2017年5月6日 18時54分 | カテゴリー: 交通政策

江ノ電は近年観光客の増加により混雑がひどくなっています。
特にゴールデンウィークなどの観光シーズンには、乗車待ちの列が駅の構外まで長く伸び、日常的な移動手段として江ノ電を利用する沿線住民が利用できない、外出を控えざるを得ない状況になっています。
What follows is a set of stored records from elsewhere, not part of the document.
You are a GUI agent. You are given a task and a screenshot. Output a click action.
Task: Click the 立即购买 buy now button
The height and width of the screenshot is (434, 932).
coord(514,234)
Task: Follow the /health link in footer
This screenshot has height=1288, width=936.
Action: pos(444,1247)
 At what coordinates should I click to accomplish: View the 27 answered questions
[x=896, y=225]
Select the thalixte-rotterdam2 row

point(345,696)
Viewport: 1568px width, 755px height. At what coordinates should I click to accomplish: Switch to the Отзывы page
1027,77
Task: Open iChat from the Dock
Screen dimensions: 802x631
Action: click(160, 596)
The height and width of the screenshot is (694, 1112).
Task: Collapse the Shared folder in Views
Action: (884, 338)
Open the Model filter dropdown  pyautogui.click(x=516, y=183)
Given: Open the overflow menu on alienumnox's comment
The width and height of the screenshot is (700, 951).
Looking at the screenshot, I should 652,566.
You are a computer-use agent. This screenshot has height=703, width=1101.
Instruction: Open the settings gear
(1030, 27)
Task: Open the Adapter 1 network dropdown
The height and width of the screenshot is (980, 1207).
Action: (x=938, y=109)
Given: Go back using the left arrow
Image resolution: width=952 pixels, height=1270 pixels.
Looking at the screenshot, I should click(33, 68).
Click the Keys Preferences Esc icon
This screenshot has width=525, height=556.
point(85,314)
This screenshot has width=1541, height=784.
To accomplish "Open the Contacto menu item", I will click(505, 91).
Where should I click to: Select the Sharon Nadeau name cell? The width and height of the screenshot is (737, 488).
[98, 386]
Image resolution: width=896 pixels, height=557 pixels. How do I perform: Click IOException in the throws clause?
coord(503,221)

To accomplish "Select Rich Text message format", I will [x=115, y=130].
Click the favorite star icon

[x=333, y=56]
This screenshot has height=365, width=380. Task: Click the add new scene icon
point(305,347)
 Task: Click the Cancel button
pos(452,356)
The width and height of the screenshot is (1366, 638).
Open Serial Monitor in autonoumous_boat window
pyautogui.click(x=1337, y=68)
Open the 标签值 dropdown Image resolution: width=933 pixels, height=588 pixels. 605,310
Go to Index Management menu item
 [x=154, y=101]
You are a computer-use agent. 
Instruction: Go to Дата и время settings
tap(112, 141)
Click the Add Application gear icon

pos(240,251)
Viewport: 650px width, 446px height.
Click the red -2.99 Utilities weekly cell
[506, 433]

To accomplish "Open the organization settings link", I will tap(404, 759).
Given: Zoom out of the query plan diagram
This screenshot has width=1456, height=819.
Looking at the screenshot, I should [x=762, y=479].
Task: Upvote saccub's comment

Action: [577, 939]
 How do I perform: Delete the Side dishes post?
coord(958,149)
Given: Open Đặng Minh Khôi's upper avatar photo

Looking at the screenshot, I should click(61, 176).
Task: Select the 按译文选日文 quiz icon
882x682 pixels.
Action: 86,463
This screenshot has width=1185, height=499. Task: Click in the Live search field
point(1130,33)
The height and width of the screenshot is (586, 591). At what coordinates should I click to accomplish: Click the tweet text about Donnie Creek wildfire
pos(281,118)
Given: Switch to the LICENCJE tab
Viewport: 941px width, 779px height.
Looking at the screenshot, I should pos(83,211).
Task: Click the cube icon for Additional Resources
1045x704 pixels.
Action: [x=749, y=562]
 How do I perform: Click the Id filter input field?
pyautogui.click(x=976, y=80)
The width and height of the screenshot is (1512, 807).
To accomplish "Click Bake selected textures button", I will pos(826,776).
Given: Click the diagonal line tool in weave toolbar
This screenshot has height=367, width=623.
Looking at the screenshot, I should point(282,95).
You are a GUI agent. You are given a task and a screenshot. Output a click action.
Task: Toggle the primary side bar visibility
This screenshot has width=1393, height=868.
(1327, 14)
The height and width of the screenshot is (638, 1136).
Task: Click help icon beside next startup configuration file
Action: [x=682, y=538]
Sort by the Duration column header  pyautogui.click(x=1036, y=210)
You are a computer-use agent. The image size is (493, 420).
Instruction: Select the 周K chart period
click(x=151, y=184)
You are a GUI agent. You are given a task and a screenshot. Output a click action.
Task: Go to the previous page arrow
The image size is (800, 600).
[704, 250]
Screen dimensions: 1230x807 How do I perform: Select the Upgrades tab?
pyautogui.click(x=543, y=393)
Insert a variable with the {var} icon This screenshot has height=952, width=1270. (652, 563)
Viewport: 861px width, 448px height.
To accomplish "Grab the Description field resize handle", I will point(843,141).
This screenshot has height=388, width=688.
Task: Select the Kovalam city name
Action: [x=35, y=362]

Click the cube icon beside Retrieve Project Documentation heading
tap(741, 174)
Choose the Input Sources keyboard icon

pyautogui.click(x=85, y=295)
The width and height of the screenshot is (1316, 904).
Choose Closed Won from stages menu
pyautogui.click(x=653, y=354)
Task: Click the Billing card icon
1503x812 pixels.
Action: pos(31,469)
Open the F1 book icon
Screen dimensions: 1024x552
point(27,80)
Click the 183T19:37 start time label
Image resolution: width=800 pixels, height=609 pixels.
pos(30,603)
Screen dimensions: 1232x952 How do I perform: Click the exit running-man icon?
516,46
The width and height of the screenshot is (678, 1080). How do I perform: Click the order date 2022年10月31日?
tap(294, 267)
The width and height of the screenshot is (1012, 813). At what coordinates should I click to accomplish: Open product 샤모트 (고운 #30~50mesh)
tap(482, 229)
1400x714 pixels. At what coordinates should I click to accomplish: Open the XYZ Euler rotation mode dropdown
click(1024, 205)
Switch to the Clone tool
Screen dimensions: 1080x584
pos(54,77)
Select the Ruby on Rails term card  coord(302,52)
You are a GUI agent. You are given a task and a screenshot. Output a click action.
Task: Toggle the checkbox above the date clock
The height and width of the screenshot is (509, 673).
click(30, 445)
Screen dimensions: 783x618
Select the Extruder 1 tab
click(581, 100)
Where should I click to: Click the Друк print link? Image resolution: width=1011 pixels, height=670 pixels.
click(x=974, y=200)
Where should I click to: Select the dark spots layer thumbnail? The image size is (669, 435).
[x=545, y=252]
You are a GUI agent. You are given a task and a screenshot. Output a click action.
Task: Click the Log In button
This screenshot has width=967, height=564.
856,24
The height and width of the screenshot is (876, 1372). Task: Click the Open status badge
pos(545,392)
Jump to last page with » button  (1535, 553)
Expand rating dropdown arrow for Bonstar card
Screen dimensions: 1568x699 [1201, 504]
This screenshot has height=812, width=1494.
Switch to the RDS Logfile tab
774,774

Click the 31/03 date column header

この状況の改善に向けた試みとして、今日5月6日、「江ノ電沿線住民等の異動の円滑化に係る社会実験」が行われました。
江ノ電沿線に在住、在勤、在学する人に事前の申請により「江ノ電沿線住民等証明書」を発行し、社会実験当日に、その証明書を改札で駅員に提示する人は、駅構外の行列に並ばずに改札内に入場できるようにするものです。
https://www.city.kamakura.kanagawa.jp/koutsu/documents/4-29-oshirase.pdf

午後2時半過ぎ、江ノ電鎌倉駅に見に行ってきました。
5月3~5日と鎌倉の中心部と観光スポットは大変な混雑でしたが、今日は人出も普段の土日なみに戻っており、駅構内に入るのを待つ行列はできていませんでした。
改札口に立つ誘導員に聞いたところ、行列になっていないので、自分がここにいる間に沿線住民証明書を示して改札を通った人は数名程度、とのことでした。
現場にいた交通計画課長によれば、5月6日の実施にしたのには混雑のピークを外す意図があり、事前に沿線住民証明書を申請した人は約1200人で、申請受付に際してニーズ把握のアンケート調査も行ったそうです。

夕方のテレビ朝日のニュース番組では、「予想外の結果」と報じられていました。
混乱を来さないよう、連休中のもっとも混雑する日は敢えて避けたということなので、市としては予想外ではない、のかもしれませんが、ちょっと拍子抜けの社会実験でした。

周知期間が短かった割には1200人の申請者があり、ニーズ調査も行ったのは、状況把握という点ではよかったのでしょう。
しかし、実際に観光客等の行列ができた時に沿線住民の優先入場が支障なくできるかどうかの検証には至りませんでした。

社会実験をやった、というだけで終わらないようにしなくてはなりません。